**EXERCISE:**
Print every line of the data exactly as shown.

══════════

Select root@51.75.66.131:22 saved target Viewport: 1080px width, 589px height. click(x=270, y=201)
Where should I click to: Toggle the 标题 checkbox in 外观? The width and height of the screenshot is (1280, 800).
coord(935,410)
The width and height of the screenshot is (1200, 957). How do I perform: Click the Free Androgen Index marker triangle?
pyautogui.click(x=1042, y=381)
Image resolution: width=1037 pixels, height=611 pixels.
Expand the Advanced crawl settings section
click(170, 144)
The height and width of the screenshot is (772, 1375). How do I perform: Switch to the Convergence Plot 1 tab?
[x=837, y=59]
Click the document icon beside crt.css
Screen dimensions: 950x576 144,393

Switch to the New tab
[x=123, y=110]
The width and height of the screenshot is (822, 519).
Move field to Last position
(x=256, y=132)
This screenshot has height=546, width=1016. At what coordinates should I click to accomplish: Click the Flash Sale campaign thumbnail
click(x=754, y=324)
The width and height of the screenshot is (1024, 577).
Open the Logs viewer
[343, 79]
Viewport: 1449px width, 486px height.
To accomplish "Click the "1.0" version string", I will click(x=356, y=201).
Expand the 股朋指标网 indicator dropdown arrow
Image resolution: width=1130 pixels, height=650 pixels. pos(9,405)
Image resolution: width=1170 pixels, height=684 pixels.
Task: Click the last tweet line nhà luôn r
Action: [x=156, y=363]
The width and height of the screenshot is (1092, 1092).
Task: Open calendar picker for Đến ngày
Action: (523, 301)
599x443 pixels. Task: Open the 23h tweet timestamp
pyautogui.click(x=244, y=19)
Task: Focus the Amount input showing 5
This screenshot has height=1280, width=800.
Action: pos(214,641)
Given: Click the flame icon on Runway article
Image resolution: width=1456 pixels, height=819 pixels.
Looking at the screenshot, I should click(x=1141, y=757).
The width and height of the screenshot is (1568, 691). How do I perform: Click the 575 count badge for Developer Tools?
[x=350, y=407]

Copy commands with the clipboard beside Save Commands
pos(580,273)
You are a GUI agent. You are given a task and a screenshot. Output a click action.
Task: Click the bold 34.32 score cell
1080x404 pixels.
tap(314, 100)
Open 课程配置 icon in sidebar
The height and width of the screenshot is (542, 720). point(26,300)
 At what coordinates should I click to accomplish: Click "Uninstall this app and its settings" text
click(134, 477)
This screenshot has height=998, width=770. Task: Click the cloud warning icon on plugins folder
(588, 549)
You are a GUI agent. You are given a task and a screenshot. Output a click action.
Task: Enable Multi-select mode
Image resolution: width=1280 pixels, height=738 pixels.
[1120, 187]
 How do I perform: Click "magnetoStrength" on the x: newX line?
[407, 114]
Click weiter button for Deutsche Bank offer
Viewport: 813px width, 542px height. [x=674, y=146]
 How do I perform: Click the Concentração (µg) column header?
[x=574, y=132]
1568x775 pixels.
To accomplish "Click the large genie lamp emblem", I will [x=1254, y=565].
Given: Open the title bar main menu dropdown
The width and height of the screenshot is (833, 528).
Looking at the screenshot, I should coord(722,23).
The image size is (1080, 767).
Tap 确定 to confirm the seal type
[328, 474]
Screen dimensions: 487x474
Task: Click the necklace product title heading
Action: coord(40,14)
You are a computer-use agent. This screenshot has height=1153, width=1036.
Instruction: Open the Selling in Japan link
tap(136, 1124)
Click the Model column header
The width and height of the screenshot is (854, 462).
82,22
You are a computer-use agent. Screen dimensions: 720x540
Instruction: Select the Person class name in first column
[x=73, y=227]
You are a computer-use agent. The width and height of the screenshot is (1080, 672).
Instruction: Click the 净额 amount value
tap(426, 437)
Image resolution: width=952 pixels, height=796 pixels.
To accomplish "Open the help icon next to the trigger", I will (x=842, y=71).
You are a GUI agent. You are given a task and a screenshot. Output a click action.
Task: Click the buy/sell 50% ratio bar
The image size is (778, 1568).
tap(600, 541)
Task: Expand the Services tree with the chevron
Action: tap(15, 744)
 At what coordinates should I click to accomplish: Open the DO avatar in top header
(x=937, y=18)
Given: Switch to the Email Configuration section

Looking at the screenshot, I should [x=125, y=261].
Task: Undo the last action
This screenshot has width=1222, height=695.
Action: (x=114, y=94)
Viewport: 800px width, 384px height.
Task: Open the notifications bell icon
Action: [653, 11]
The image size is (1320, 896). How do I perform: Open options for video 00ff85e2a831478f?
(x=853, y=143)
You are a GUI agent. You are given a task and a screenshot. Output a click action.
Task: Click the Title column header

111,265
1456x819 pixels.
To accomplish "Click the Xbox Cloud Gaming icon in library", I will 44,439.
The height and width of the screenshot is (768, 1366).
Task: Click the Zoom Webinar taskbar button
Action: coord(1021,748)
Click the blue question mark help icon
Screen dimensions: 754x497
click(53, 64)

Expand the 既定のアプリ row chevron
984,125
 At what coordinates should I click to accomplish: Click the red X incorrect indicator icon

══════════

**YOUR RESPONSE:**
Select root@51.75.66.131:22 saved target Viewport: 1080px width, 589px height. click(x=270, y=201)
Where should I click to: Toggle the 标题 checkbox in 外观? The width and height of the screenshot is (1280, 800).
coord(935,410)
The width and height of the screenshot is (1200, 957). How do I perform: Click the Free Androgen Index marker triangle?
pyautogui.click(x=1042, y=381)
Image resolution: width=1037 pixels, height=611 pixels.
Expand the Advanced crawl settings section
click(170, 144)
The height and width of the screenshot is (772, 1375). How do I perform: Switch to the Convergence Plot 1 tab?
[x=837, y=59]
Click the document icon beside crt.css
Screen dimensions: 950x576 144,393

Switch to the New tab
[x=123, y=110]
The width and height of the screenshot is (822, 519).
Move field to Last position
(x=256, y=132)
This screenshot has height=546, width=1016. At what coordinates should I click to accomplish: Click the Flash Sale campaign thumbnail
click(x=754, y=324)
The width and height of the screenshot is (1024, 577).
Open the Logs viewer
[343, 79]
Viewport: 1449px width, 486px height.
To accomplish "Click the "1.0" version string", I will click(x=356, y=201).
Expand the 股朋指标网 indicator dropdown arrow
Image resolution: width=1130 pixels, height=650 pixels. pos(9,405)
Image resolution: width=1170 pixels, height=684 pixels.
Task: Click the last tweet line nhà luôn r
Action: [x=156, y=363]
The width and height of the screenshot is (1092, 1092).
Task: Open calendar picker for Đến ngày
Action: (523, 301)
599x443 pixels. Task: Open the 23h tweet timestamp
pyautogui.click(x=244, y=19)
Task: Focus the Amount input showing 5
This screenshot has height=1280, width=800.
Action: pos(214,641)
Given: Click the flame icon on Runway article
Image resolution: width=1456 pixels, height=819 pixels.
Looking at the screenshot, I should click(x=1141, y=757).
The width and height of the screenshot is (1568, 691). How do I perform: Click the 575 count badge for Developer Tools?
[x=350, y=407]

Copy commands with the clipboard beside Save Commands
pos(580,273)
You are a GUI agent. You are given a task and a screenshot. Output a click action.
Task: Click the bold 34.32 score cell
1080x404 pixels.
tap(314, 100)
Open 课程配置 icon in sidebar
The height and width of the screenshot is (542, 720). point(26,300)
 At what coordinates should I click to accomplish: Click "Uninstall this app and its settings" text
click(134, 477)
This screenshot has height=998, width=770. Task: Click the cloud warning icon on plugins folder
(588, 549)
You are a GUI agent. You are given a task and a screenshot. Output a click action.
Task: Enable Multi-select mode
Image resolution: width=1280 pixels, height=738 pixels.
[1120, 187]
 How do I perform: Click "magnetoStrength" on the x: newX line?
[407, 114]
Click weiter button for Deutsche Bank offer
Viewport: 813px width, 542px height. [x=674, y=146]
 How do I perform: Click the Concentração (µg) column header?
[x=574, y=132]
1568x775 pixels.
To accomplish "Click the large genie lamp emblem", I will [x=1254, y=565].
Given: Open the title bar main menu dropdown
The width and height of the screenshot is (833, 528).
Looking at the screenshot, I should coord(722,23).
The image size is (1080, 767).
Tap 确定 to confirm the seal type
[328, 474]
Screen dimensions: 487x474
Task: Click the necklace product title heading
Action: coord(40,14)
You are a computer-use agent. This screenshot has height=1153, width=1036.
Instruction: Open the Selling in Japan link
tap(136, 1124)
Click the Model column header
The width and height of the screenshot is (854, 462).
82,22
You are a computer-use agent. Screen dimensions: 720x540
Instruction: Select the Person class name in first column
[x=73, y=227]
You are a computer-use agent. The width and height of the screenshot is (1080, 672).
Instruction: Click the 净额 amount value
tap(426, 437)
Image resolution: width=952 pixels, height=796 pixels.
To accomplish "Open the help icon next to the trigger", I will (x=842, y=71).
You are a GUI agent. You are given a task and a screenshot. Output a click action.
Task: Click the buy/sell 50% ratio bar
The image size is (778, 1568).
tap(600, 541)
Task: Expand the Services tree with the chevron
Action: tap(15, 744)
 At what coordinates should I click to accomplish: Open the DO avatar in top header
(x=937, y=18)
Given: Switch to the Email Configuration section

Looking at the screenshot, I should [x=125, y=261].
Task: Undo the last action
This screenshot has width=1222, height=695.
Action: (x=114, y=94)
Viewport: 800px width, 384px height.
Task: Open the notifications bell icon
Action: [653, 11]
The image size is (1320, 896). How do I perform: Open options for video 00ff85e2a831478f?
(x=853, y=143)
You are a GUI agent. You are given a task and a screenshot. Output a click action.
Task: Click the Title column header

111,265
1456x819 pixels.
To accomplish "Click the Xbox Cloud Gaming icon in library", I will 44,439.
The height and width of the screenshot is (768, 1366).
Task: Click the Zoom Webinar taskbar button
Action: coord(1021,748)
Click the blue question mark help icon
Screen dimensions: 754x497
click(53, 64)

Expand the 既定のアプリ row chevron
984,125
 At what coordinates should I click to accomplish: Click the red X incorrect indicator icon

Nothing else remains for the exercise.